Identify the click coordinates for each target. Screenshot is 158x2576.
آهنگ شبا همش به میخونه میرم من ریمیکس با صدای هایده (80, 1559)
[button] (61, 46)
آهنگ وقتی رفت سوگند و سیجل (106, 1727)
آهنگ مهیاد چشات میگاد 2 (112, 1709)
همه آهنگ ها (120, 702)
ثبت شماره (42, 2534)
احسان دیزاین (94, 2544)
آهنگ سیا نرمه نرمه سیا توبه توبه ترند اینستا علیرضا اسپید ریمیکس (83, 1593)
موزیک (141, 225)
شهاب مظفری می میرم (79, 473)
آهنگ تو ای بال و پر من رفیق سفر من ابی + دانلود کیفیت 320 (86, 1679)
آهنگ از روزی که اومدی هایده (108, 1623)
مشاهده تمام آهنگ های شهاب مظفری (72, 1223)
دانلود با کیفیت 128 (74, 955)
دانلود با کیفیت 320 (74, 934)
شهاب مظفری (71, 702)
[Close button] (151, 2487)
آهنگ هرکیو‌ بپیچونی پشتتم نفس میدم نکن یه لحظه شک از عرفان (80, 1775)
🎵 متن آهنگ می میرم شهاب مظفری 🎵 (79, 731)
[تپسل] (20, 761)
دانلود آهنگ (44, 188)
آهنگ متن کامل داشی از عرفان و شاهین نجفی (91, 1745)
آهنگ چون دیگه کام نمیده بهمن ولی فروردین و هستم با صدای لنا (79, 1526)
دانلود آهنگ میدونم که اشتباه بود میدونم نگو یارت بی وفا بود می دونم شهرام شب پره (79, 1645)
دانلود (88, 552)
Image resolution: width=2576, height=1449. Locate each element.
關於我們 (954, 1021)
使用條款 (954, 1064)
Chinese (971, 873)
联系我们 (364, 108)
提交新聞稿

= = = = = = =

Wherever a line contains the string "مظفری", copy that line from the data.

شهاب مظفری می میرم (79, 473)
مشاهده تمام آهنگ های شهاب مظفری (72, 1223)
شهاب مظفری (71, 702)
🎵 متن آهنگ می میرم شهاب مظفری 🎵 (79, 731)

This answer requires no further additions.